Rome Senza Bambini
We had what the New York Times recently referred to as a staycation. This seems to involve staying at home and doing stuff you wouldn’t usually do. I have not been to Rome in twelve years without trying to both use every possible moment to get archival work done while still spending good time with my kids, my husband and mother who have both made these trips possible. It’s amazing how much easier to navigate the place is when you’re not pushing a stroller or worrying about a cranky kid. Rome literally did our double stroller in at one point and by the time we left its major apparatus was duct tape. It is of course much easier to enjoy a slow late and delicious Roman meal without kids who need to be in an out in well under an hour before turning into mini volcanoes.
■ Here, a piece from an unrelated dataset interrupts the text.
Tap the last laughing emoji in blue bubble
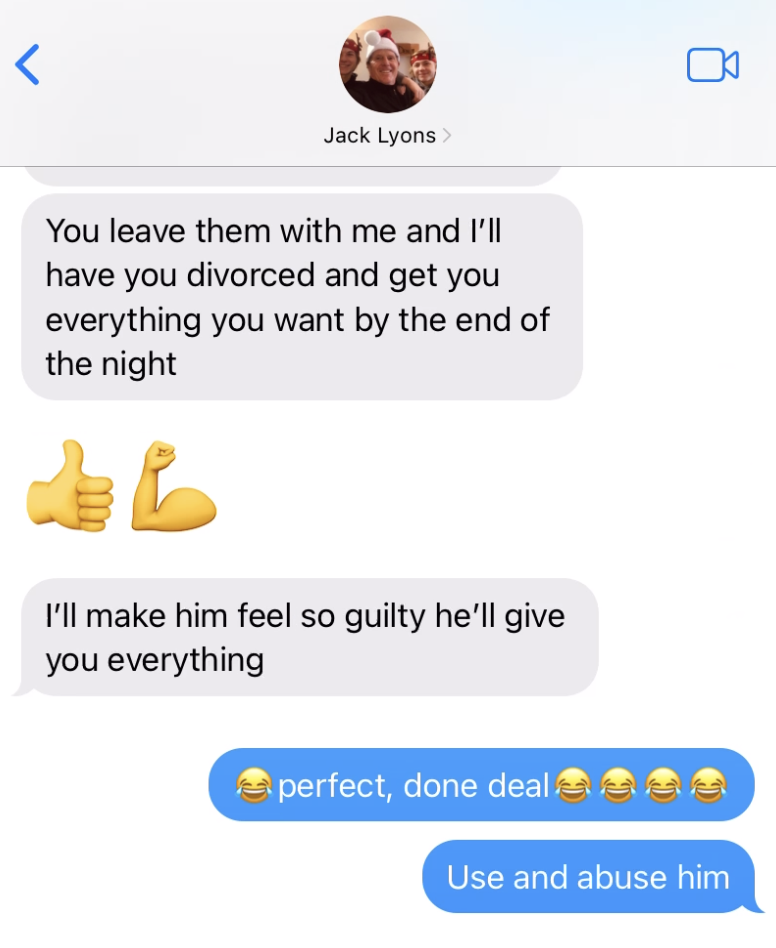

We had very good karma the whole time. For example every time I stuck my bank card in a bank machine I received both the card and cash back—this is not a foregone conclusion. Every time we attempted a mode of transit other than feet it worked—also not a forgone conclusion. And no one got hit by a motorino—always a miracle in my mind. I should say that Manuel and I navigate Rome quite differently. I do it totally by feel—oh I think the river is that way, if we go down this street we’ll get to the bookstore with the old guy and the baroque books, and then eventually it will spit us out at the pantheon. He prefers the map.
As always I’m amazed by the way in which Rome still sports a piazza and spectacle culture that I don’t think we really have in the states. Tuesday night after dinner over a drink just to the right of Bruno in Camp di Fiori we saw a fire eater/breather/dancer. This is not the crunchy fire cancers we have in Charlottesville. It’s more like my 17th century puking Frenchman whose ability to puke up wines and lettuces astounded. The guy managed to swallow fire and then blow it out his nose. He also danced with is up and down his arms. There must be a trick but I don’t know what it is. P:iazza Navona at Christmass time is either a nightmare or a spectacle depending on how you look at it. It’s covered with booths of crappy toys surrounding the newly refurbished Bernini fountains. They are by the way stunning at this point in their whiteness and sense of life. To me they represent Bernini at his best with animate marble moving water. Meanwhile the kinky finger puppet guy still comes around in the afternoon and does his show that involves finger puppets dancing rather sensually to some cheesy music.
When we were here in 2005 when Rebecca and Jonathan were two and a half they were absolutely terrified of the “big red man” That would be Santa Claus. Every time we saw him they screamed. Meanwhile Rebecca loved the carousel and would have spent the whole month on it and Jonathan tried desperately to like it. Ever time he turned pasty white, and once he even puked. But he didn’t want to miss out on anything.